(DIRECTIONS FOR THIS TASK):
Comb through the entries for "HWiNFO" and pull out each line that holds it.

Pixel coordinate grounding data
-- Opening Marker --

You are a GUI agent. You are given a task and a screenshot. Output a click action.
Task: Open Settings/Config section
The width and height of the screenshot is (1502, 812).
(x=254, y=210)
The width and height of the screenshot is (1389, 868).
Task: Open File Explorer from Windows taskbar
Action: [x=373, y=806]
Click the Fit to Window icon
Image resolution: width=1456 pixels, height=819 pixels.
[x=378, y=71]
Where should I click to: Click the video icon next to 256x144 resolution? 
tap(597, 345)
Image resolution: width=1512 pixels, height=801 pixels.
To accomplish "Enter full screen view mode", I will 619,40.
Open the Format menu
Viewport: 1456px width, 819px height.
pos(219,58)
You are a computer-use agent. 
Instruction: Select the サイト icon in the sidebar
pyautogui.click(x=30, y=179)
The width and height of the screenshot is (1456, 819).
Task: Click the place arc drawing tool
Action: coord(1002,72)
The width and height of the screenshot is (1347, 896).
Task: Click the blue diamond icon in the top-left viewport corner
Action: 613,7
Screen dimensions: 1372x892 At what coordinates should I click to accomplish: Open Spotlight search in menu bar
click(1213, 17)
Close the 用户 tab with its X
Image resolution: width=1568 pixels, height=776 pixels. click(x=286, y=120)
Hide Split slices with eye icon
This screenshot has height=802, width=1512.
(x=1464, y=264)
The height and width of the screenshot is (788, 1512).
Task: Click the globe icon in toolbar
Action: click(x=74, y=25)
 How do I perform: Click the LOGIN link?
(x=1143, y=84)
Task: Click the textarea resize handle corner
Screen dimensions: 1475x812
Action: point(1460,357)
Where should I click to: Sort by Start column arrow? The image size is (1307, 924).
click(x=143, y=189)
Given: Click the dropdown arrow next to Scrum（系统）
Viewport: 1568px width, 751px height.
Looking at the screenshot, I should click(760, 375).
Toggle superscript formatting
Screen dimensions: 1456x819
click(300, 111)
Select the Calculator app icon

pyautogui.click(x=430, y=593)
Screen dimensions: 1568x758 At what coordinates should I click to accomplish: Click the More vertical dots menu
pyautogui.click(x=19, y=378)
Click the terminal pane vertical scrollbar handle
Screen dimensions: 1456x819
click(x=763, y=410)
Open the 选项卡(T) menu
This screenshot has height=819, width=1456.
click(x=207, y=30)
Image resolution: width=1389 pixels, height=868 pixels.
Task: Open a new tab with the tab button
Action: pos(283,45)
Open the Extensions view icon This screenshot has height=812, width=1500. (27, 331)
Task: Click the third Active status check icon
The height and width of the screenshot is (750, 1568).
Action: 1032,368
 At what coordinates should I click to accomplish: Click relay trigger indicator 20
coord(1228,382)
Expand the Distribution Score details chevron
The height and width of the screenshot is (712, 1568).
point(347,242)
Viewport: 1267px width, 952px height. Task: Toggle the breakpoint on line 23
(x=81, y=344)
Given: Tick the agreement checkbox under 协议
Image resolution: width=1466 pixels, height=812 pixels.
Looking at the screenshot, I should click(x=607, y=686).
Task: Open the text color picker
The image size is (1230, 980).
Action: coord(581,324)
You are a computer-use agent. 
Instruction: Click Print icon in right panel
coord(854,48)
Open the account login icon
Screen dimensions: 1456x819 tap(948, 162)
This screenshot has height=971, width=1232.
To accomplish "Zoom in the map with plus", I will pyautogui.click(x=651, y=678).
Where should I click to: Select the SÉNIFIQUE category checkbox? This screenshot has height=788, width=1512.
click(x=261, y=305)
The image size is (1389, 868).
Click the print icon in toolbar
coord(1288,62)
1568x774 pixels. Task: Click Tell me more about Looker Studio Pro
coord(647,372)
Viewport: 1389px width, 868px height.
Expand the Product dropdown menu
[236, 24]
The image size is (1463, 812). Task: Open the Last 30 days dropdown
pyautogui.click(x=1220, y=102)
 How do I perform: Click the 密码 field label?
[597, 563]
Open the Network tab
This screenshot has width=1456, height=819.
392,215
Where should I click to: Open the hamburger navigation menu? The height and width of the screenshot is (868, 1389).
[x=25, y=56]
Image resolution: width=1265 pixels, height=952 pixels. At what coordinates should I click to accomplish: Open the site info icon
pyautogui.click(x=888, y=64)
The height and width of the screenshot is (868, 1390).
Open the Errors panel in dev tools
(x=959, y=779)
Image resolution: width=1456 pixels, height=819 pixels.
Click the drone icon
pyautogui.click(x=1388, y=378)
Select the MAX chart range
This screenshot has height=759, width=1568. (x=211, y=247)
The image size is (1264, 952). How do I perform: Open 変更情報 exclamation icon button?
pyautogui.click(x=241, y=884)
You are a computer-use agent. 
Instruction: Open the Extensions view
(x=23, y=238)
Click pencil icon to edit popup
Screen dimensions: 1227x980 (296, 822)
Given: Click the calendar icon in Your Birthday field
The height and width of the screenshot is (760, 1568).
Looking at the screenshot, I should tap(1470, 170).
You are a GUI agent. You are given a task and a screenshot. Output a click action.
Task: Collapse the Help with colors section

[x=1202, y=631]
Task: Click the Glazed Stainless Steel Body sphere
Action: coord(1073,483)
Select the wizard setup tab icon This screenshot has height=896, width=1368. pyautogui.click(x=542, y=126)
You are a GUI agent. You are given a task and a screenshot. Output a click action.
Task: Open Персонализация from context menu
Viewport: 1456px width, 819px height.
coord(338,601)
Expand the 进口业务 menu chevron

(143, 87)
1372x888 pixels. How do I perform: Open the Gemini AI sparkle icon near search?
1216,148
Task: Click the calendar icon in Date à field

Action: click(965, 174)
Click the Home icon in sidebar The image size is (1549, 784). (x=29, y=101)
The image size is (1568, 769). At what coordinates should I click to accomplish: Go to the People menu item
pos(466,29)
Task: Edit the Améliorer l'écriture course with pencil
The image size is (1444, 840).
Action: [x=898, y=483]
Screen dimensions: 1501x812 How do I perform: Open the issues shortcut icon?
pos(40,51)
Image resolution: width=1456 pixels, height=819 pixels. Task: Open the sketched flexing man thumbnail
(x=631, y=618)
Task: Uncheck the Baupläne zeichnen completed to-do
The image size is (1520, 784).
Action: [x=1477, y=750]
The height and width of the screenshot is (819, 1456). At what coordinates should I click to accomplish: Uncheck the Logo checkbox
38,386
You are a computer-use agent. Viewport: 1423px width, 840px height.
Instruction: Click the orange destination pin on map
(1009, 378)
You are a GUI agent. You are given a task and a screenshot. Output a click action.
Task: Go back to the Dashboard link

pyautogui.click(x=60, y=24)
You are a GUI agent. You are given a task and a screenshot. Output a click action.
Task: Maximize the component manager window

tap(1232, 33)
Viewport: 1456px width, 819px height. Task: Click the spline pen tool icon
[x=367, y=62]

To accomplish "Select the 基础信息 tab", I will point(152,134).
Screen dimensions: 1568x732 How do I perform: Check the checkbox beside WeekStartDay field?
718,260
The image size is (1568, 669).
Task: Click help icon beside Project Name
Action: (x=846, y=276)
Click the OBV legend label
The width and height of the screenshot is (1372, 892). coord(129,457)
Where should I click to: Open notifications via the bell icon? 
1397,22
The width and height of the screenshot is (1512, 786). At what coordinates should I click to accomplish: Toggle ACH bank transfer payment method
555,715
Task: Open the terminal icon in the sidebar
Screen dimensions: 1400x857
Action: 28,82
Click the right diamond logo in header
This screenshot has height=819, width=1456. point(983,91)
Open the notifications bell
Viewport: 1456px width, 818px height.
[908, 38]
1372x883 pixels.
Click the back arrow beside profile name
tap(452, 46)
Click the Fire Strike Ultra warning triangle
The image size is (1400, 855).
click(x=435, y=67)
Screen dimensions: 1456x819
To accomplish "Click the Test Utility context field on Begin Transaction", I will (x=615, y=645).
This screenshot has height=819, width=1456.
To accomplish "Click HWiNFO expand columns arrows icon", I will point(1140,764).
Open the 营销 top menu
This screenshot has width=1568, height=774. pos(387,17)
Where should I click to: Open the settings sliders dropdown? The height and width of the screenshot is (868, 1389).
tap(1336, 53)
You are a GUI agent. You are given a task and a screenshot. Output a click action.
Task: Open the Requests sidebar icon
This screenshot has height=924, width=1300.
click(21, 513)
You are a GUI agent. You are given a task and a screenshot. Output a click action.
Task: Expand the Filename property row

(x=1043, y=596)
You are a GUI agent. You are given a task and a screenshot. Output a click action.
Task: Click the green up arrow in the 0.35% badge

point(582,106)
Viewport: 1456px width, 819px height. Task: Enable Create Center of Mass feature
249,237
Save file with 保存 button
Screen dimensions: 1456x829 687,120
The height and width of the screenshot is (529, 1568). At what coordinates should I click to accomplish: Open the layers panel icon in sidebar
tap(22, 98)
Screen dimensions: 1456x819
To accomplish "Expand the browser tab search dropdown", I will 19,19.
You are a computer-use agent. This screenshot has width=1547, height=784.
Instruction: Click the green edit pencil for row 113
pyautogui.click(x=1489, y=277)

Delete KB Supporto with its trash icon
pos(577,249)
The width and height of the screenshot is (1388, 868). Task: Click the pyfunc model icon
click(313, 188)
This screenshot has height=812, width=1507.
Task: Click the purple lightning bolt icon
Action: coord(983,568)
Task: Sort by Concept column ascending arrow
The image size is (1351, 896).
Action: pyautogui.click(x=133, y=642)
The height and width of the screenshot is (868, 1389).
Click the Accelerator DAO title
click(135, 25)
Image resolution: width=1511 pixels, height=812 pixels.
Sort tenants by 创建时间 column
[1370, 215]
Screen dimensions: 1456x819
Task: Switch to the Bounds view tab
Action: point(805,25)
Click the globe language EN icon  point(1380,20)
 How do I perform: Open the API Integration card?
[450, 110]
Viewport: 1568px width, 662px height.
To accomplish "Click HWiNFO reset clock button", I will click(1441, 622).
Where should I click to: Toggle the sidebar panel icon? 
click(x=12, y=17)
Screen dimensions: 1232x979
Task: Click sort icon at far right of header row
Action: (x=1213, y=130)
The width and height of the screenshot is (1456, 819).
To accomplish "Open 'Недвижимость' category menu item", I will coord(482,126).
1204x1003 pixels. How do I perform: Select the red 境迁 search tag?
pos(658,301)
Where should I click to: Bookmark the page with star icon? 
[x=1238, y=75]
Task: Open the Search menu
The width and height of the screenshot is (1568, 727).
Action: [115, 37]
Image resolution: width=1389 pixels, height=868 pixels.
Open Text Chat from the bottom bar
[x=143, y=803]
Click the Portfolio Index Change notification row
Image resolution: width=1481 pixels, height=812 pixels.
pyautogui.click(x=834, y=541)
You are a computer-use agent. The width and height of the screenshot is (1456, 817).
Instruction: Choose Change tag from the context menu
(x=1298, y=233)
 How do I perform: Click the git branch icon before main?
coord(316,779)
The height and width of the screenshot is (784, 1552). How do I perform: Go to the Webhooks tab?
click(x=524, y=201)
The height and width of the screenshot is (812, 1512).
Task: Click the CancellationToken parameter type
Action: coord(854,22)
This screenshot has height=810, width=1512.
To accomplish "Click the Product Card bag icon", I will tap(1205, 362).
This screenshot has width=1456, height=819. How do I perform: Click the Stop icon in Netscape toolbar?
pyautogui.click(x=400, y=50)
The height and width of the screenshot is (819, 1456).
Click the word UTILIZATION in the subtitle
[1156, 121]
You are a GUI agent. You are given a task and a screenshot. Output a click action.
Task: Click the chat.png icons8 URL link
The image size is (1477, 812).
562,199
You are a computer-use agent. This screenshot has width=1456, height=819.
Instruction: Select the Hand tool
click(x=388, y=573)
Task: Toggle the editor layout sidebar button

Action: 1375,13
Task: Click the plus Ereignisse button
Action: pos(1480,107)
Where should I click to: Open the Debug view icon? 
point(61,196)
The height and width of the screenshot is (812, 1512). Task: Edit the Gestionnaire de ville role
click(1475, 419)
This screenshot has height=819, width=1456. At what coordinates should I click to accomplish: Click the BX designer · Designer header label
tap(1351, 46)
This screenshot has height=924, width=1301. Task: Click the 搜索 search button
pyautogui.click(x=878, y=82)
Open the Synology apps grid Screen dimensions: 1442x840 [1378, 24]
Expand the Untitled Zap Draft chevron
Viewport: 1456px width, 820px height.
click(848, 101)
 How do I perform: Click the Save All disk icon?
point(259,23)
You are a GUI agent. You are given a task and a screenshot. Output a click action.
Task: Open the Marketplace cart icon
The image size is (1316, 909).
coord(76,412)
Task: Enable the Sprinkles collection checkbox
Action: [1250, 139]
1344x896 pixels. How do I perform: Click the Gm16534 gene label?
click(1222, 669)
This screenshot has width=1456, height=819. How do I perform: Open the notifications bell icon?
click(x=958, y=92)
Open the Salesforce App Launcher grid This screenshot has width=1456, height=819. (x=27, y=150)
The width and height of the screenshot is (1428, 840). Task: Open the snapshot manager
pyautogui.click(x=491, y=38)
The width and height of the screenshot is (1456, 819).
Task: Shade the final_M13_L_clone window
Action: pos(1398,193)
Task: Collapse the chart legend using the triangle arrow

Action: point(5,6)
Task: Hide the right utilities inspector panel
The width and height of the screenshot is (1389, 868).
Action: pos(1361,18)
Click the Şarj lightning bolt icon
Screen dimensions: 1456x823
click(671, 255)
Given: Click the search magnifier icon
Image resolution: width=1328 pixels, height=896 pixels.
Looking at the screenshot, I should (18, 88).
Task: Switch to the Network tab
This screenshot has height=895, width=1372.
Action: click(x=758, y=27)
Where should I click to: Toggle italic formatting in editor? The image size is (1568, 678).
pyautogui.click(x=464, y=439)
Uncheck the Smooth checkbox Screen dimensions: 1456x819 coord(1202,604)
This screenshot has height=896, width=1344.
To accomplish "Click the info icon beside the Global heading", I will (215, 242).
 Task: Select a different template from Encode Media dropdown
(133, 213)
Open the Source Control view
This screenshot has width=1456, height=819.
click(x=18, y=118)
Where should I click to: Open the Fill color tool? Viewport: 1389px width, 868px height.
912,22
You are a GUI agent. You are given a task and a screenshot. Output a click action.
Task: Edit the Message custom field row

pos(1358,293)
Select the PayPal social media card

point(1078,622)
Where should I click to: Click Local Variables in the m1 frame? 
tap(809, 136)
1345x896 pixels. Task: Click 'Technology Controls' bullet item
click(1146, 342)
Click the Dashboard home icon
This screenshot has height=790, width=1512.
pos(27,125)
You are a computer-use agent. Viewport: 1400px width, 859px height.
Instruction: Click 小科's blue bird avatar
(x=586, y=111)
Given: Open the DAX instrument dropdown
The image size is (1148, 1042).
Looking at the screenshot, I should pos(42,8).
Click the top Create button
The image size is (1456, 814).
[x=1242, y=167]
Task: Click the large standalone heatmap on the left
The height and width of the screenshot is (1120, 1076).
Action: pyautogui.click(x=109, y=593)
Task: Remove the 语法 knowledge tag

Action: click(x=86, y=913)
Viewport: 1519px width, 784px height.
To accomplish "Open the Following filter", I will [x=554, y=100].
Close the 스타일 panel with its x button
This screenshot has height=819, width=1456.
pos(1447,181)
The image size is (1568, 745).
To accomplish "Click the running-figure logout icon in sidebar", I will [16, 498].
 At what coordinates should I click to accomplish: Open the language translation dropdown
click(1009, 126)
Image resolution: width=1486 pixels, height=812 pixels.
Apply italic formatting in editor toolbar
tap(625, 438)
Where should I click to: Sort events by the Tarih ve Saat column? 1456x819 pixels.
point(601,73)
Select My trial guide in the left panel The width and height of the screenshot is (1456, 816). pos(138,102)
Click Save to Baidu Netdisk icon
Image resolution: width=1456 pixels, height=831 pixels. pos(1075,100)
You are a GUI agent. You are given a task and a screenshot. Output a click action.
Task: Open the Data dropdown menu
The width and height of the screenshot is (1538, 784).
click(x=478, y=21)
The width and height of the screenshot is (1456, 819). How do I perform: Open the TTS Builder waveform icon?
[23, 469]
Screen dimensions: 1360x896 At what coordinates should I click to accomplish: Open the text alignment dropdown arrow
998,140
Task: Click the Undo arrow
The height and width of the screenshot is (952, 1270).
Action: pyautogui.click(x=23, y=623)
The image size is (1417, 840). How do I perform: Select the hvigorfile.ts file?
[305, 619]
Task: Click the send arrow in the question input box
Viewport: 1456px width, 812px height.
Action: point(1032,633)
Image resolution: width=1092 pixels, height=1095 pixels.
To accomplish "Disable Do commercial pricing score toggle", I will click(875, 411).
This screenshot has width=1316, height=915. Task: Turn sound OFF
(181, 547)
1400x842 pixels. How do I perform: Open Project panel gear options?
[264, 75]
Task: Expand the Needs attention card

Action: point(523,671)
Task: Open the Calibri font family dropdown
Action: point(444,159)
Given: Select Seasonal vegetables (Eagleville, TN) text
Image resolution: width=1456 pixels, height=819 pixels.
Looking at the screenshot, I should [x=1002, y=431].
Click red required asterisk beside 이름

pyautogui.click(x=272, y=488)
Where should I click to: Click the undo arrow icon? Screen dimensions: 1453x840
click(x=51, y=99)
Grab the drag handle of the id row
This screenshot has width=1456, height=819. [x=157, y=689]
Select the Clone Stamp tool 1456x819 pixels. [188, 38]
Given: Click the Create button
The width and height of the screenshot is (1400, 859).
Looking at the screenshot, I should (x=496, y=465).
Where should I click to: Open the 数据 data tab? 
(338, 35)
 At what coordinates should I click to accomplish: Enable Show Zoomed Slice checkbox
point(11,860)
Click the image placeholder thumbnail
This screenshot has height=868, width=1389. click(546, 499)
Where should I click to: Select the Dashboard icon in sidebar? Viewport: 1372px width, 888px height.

-- Closing Marker --

(ANSWER FOR THE TASK):
To accomplish "Click HWiNFO expand columns arrows icon", I will point(1140,764).
To accomplish "Click HWiNFO reset clock button", I will click(1441, 622).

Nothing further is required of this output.